━━━ Extracted entries ━━━

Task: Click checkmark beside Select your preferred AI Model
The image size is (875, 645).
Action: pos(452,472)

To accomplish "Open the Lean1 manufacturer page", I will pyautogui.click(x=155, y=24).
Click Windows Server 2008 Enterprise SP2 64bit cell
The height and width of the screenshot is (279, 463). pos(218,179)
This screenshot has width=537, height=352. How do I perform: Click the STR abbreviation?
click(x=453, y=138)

━━━

The task
Render the records from the line containing "will pyautogui.click(x=155, y=24)." through the end as a JSON list of strings, one string per line, leaving out blank lines.

Reply to the exercise
[
  "To accomplish \"Open the Lean1 manufacturer page\", I will pyautogui.click(x=155, y=24).",
  "Click Windows Server 2008 Enterprise SP2 64bit cell",
  "The height and width of the screenshot is (279, 463). pos(218,179)",
  "This screenshot has width=537, height=352. How do I perform: Click the STR abbreviation?",
  "click(x=453, y=138)"
]